A further possible basic electrical circuit diagram of a device according to the invention for the compensation of electrosmog 1 is shown in FIG. 12, which is based on the device 1 shown in FIG. 8. The free connection point 22 of the first radiation device 2 is electrically conductively connected to an antenna connection 4. The free connection point 21 of the second radiation device is electrically conductively connected to a ground connection 5. For the sake of clarity, the antenna 41 and grounding 51 connected to the connections 4 and 5 in practical use of the device 1 are indicated by dashed lines.
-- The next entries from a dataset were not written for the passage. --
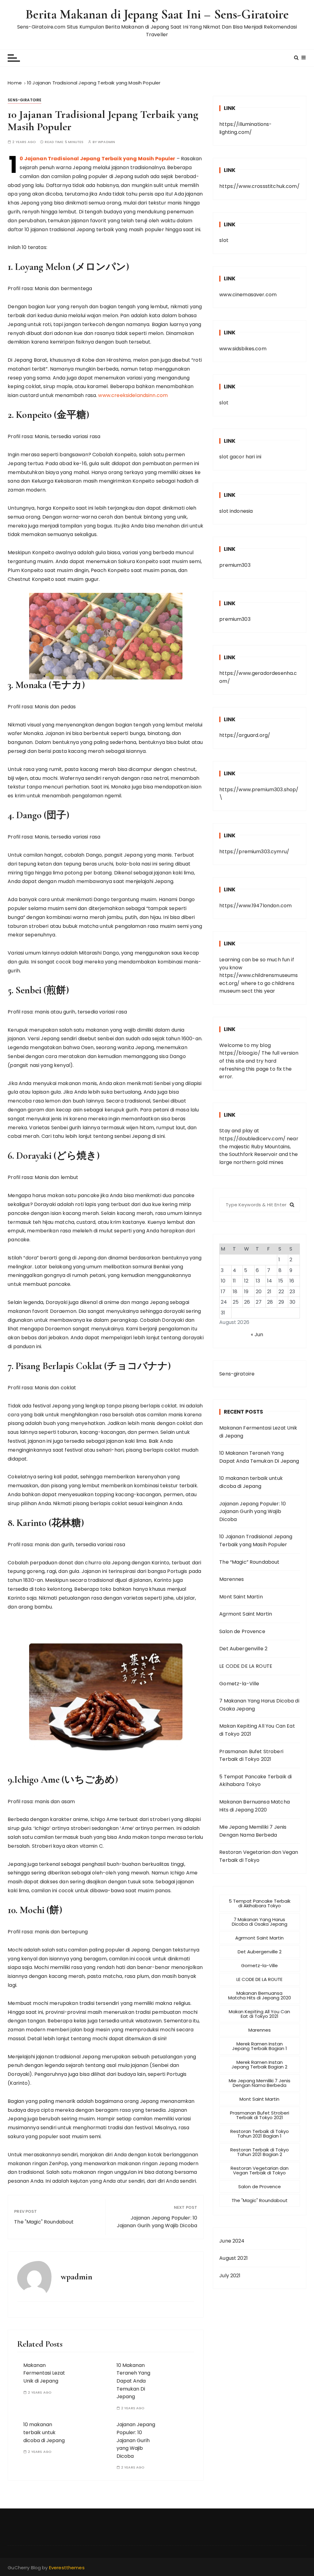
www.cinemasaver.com (248, 294)
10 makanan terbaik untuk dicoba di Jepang (44, 2432)
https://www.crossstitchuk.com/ (259, 186)
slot (223, 240)
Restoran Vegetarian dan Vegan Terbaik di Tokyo (258, 1856)
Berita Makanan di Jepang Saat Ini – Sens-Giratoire (157, 14)
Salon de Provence (242, 1631)
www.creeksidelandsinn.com (133, 395)
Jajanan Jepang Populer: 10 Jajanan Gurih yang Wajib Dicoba (157, 2221)
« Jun (257, 1334)
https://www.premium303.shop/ (258, 789)
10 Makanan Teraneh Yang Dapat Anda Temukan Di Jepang (133, 2381)
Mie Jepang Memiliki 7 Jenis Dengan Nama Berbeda (252, 1831)
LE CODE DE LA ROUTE (245, 1666)
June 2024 (231, 2240)
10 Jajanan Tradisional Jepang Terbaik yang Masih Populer (97, 158)
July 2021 (229, 2275)
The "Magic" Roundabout (44, 2221)
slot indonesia (236, 511)
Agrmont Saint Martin (245, 1613)
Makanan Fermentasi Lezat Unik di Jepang (44, 2373)
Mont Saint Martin (241, 1596)
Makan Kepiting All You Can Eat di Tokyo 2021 (257, 1729)
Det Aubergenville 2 (243, 1648)
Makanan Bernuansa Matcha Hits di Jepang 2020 (254, 1805)
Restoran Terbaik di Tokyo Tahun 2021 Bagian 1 (259, 2133)
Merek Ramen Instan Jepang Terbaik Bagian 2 (259, 2064)
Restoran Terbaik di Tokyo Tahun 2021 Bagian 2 (259, 2152)
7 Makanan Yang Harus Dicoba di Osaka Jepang (259, 1704)
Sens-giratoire (24, 100)
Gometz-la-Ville (239, 1683)
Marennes (231, 1579)
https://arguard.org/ (244, 735)
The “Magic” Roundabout (249, 1562)
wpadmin (106, 142)
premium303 (235, 565)
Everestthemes (67, 2567)
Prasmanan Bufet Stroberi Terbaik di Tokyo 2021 (251, 1755)
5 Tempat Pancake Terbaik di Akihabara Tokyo (255, 1780)
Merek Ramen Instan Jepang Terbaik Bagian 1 (259, 2046)
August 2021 (233, 2258)
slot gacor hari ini (240, 456)
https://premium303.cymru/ (254, 851)
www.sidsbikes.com (242, 348)
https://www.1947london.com (255, 905)
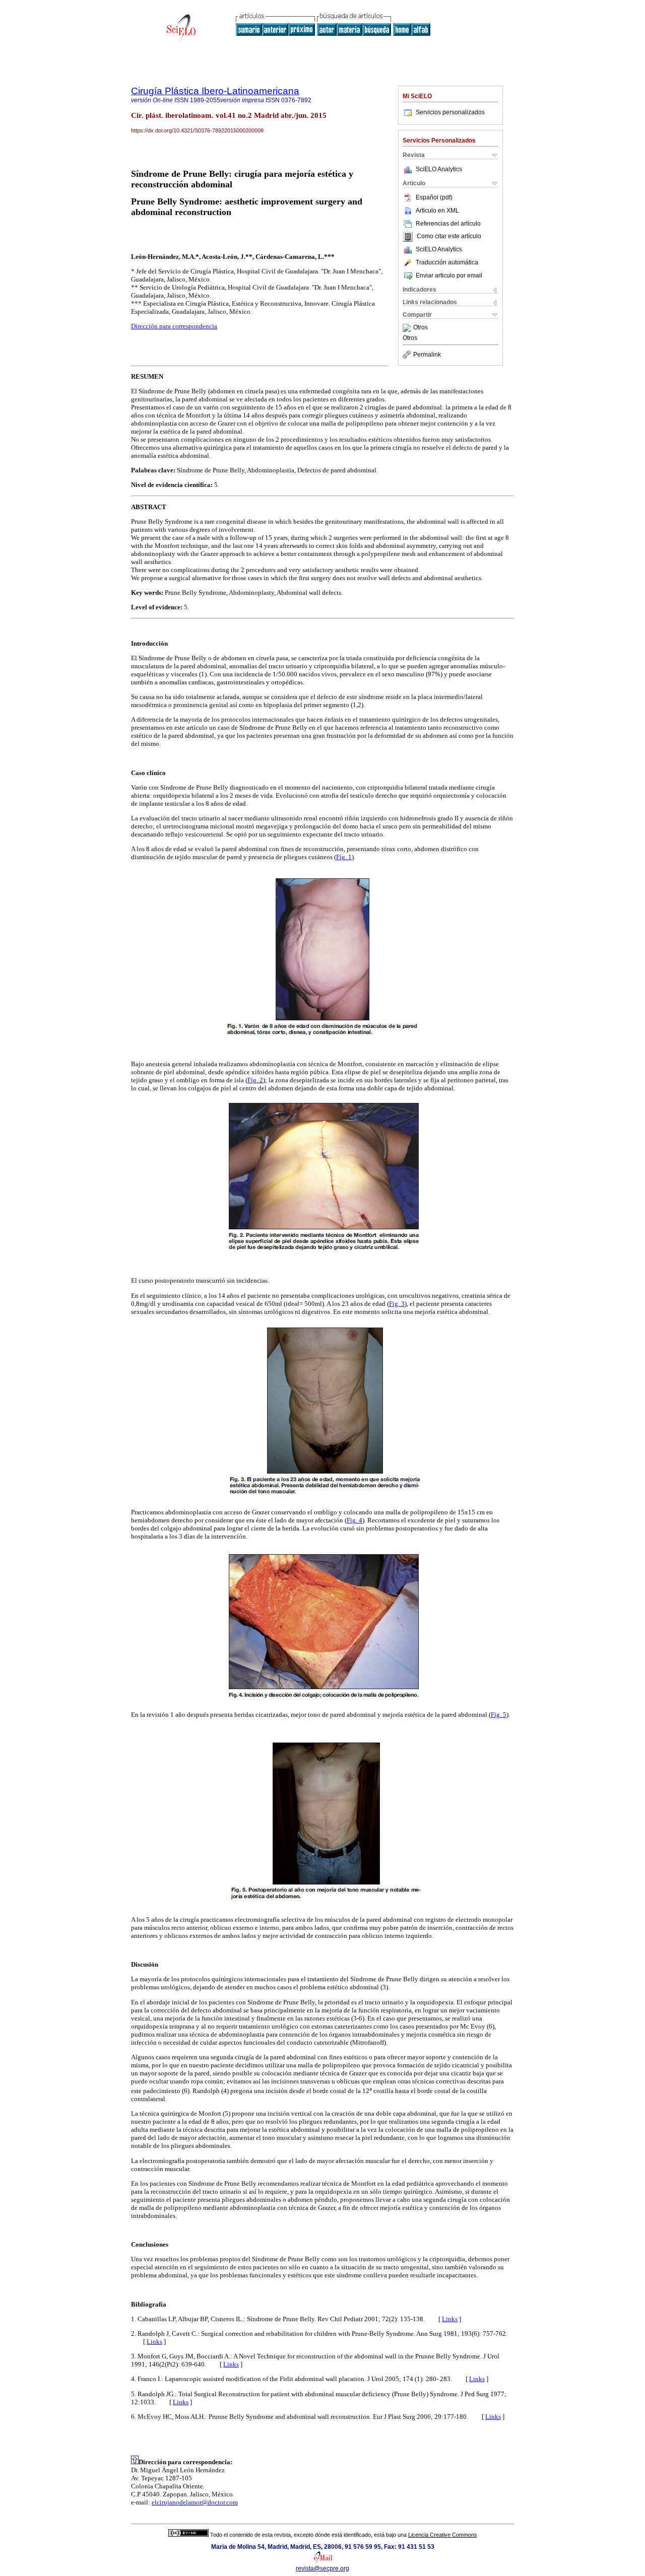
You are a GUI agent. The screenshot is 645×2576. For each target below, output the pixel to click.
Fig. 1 (344, 857)
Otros (420, 327)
This embodiment is also claimed in claim 3. All other embodiments of the device 1 shown in FIGS. 9 and 10 are electrically conductively connected to an antenna 4 and a ground connection 5 at their free connection points 21 and 22 in the sense of the above two exemplary embodiments. The two embodiments of claim 3 that are still missing can thus be realized.

If you swap antenna 4 and ground connection 5 in FIGS. 1 1 and 12, two of the embodiments claimed in claim 4 are obtained. The two remaining embodiments of claim 4 are realized by interchanging antenna 4 and ground connection 5 in the embodiments discussed in the previous section.

In a further advantageous embodiment of the device 1, two diodes 31 and 32 connected in series are inserted into the connecting line 3 of the above exemplary embodiments of claim 3, as shown in FIG. 13 for an exemplary embodiment of claim 3 according to FIG. 11, the ground connection is removed from the connection point 22 of the second radiation device 2 and is electrically conductively connected to the connection point 33. By varying the connecting line 3 according to the exemplary embodiments shown in FIGS. 8 to 10, all of the embodiments of the device 1 claimed in claim 5 can be realized.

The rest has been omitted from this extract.